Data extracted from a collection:
▶
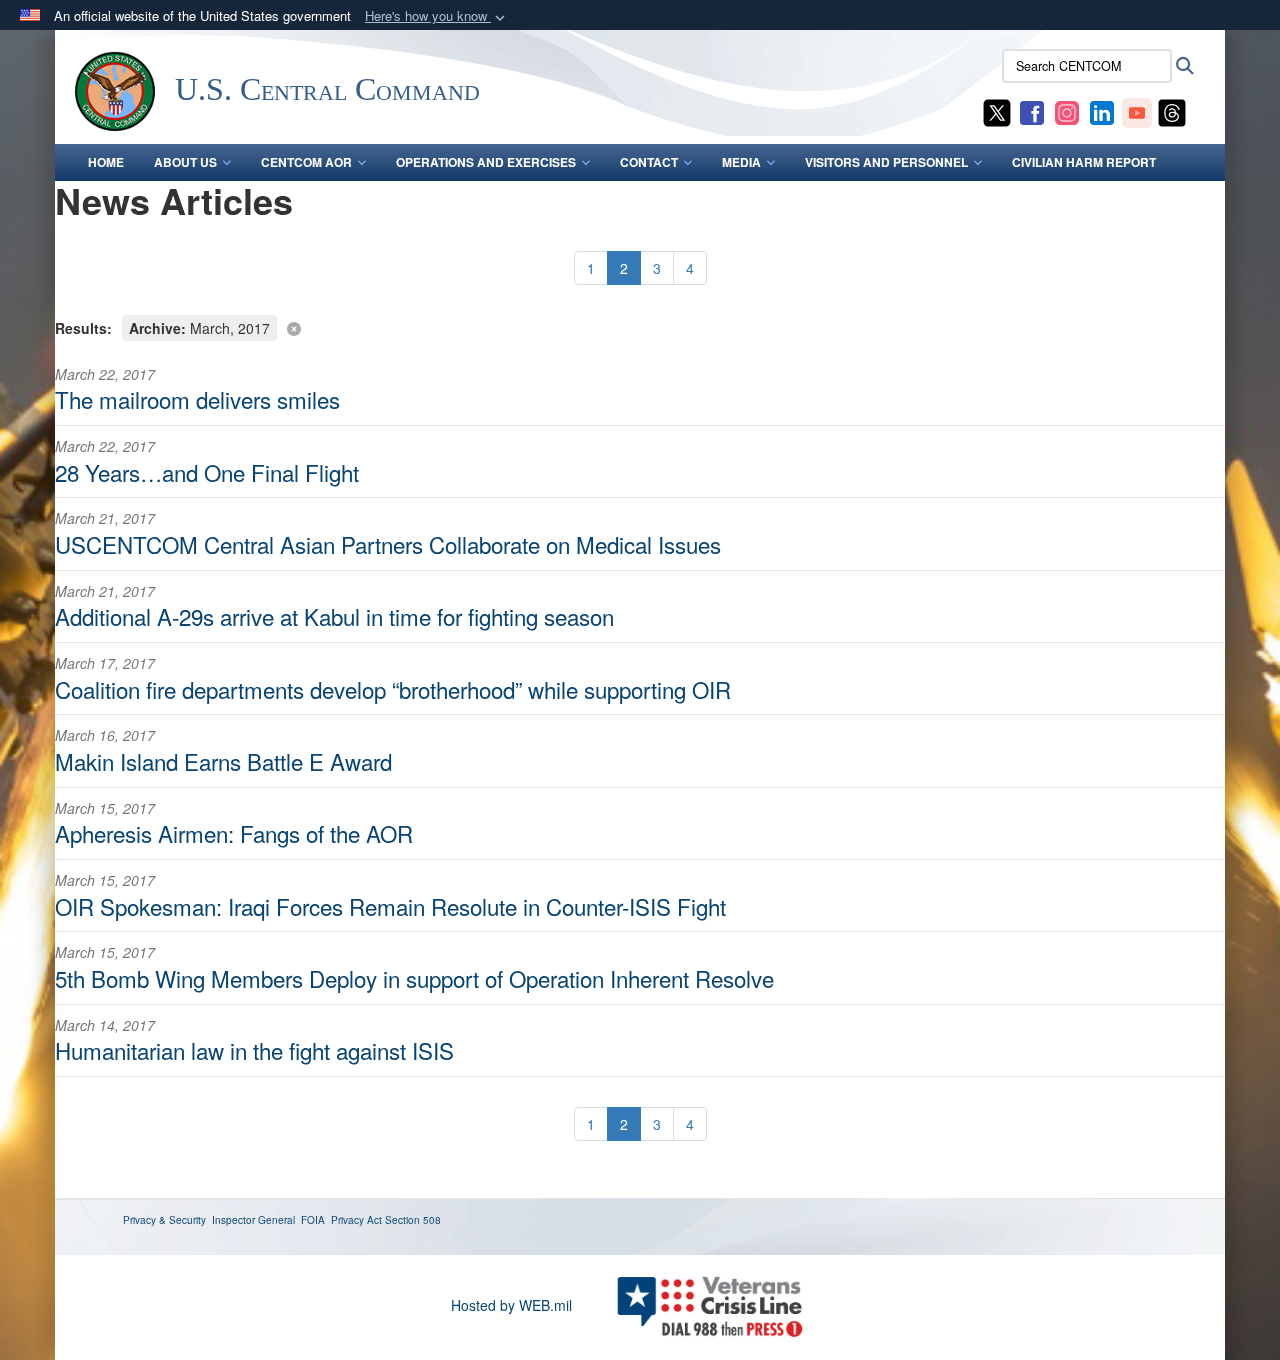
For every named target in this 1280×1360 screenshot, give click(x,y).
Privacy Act (356, 1220)
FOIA (313, 1220)
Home (106, 162)
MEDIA (741, 162)
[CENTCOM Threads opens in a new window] (1172, 111)
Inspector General (253, 1220)
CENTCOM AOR (306, 162)
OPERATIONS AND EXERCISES (486, 162)
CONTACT (649, 162)
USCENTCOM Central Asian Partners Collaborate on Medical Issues (388, 544)
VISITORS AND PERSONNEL (886, 162)
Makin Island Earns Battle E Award (223, 761)
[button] (437, 16)
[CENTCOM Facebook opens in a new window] (1032, 111)
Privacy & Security (164, 1220)
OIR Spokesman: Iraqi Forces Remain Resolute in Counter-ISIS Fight (390, 906)
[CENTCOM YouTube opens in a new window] (1137, 111)
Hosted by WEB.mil (511, 1305)
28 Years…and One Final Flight (207, 472)
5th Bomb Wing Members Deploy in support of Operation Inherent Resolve (414, 978)
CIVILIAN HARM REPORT (1084, 162)
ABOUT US (185, 162)
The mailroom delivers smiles (197, 399)
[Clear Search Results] (640, 326)
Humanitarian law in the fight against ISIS (254, 1050)
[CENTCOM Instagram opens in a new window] (1067, 111)
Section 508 (413, 1220)
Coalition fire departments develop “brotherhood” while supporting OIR (393, 689)
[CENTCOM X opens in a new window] (997, 111)
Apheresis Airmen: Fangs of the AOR (234, 833)
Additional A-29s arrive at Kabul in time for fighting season (334, 616)
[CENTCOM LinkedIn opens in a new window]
◀
TASK ITEM: What you give back should be exactly the lines from the top of the data above down to and including the line with "The mailroom delivers smiles (197, 399)", minus any pictures.

YOUR RESPONSE:
For every named target in this 1280×1360 screenshot, give click(x,y).
Privacy Act (356, 1220)
FOIA (313, 1220)
Home (106, 162)
MEDIA (741, 162)
[CENTCOM Threads opens in a new window] (1172, 111)
Inspector General (253, 1220)
CENTCOM AOR (306, 162)
OPERATIONS AND EXERCISES (486, 162)
CONTACT (649, 162)
USCENTCOM Central Asian Partners Collaborate on Medical Issues (388, 544)
VISITORS AND PERSONNEL (886, 162)
Makin Island Earns Battle E Award (223, 761)
[button] (437, 16)
[CENTCOM Facebook opens in a new window] (1032, 111)
Privacy & Security (164, 1220)
OIR Spokesman: Iraqi Forces Remain Resolute in Counter-ISIS Fight (390, 906)
[CENTCOM YouTube opens in a new window] (1137, 111)
Hosted by WEB.mil (511, 1305)
28 Years…and One Final Flight (207, 472)
5th Bomb Wing Members Deploy in support of Operation Inherent Resolve (414, 978)
CIVILIAN HARM REPORT (1084, 162)
ABOUT US (185, 162)
The mailroom delivers smiles (197, 399)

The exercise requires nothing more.